I am working on a clutering problem.
I have a set of 100 observatons
. Each observation is described by 3 features.
I have to cluster these observations in 2 groups (I have a label for each observation).
Before clustering the observations I computed first the pdist
between observations and then I used the mdscale function in MATLAB to go back to 3 dimensions.
I used the transformed_observation
as input of a kmean clustering algorithm getting better clustering results (i.e. the clusters match with the labels) if compared to using the original observations.
Anyone can explain me why??? I just tried...
Here you can find my steps...
% select the dimensions of my features
dimensions = 3;
% generate an example data set
observations = rand(100,dimensions);
% if yes use the combination of pdist + mdscale
use_dissimilarity = 'yes';
if strcmp(use_dissimilarity,'yes')
%compute pdist between features
dissimilarity = pdist(observations,@kullback_leibler_divergence);
%re-transform features in 3 dimensions
transformed_observations = mdscale(dissimilarity,dimensions);
else
transformed_observations = observations;
end
%cluster observations
numbercluster = 2;
[IDX, clustercentroids] = kmeans(transformed_observations, numbercluster,...

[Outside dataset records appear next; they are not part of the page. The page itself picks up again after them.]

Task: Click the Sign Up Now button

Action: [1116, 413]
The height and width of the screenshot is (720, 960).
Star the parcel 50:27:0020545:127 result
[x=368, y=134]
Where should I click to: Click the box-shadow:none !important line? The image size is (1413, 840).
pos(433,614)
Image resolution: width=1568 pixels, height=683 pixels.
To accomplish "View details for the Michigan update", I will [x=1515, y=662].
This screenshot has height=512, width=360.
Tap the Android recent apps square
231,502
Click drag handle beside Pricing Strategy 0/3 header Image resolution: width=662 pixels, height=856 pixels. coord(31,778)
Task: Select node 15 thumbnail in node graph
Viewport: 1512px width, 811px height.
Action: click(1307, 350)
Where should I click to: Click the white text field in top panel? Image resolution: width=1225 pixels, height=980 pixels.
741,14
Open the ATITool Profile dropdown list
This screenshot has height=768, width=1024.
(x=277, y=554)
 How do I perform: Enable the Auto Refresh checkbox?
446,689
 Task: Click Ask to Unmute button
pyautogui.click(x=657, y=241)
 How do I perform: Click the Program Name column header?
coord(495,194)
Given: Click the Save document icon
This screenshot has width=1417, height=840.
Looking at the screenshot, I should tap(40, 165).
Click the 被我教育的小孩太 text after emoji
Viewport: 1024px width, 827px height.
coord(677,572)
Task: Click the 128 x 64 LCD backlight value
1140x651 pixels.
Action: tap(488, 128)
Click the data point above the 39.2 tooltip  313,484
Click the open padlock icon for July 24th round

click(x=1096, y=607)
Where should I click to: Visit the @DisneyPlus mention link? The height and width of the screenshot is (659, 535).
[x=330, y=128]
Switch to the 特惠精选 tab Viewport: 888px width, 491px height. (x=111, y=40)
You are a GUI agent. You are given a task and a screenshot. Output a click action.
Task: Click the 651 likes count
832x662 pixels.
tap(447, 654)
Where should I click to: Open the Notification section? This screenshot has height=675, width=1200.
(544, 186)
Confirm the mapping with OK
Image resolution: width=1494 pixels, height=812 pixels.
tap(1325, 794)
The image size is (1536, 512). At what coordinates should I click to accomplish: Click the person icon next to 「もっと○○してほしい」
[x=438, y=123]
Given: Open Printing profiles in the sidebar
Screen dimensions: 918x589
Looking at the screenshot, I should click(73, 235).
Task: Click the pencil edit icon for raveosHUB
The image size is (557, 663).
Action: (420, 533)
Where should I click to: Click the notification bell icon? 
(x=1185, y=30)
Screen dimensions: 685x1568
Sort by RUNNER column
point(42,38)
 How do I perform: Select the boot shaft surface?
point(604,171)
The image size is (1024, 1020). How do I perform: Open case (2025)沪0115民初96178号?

'emptyaction','singleton',...
'replicates',11,'display','off');
pdist
computes the pairwise distances (using KL-Divergence).
mdscale
(Multidimensional scaling) will now try to embed the distances in an Euclidean vector space, such that they are best preserved.
K-means only works with squared Euclidean distances (and a few other Bregman divergences).
So it is in my opinion an error that Matlab allows you a few other distances:
'sqeuclidean' (default) | 'cityblock' | 'cosine' | 'correlation' | 'hamming'
It is not surprising that this worked better if KL-Divergence is appropriate for your data set, because this construct allows using k-means on (an approximation of) KL-Divergence.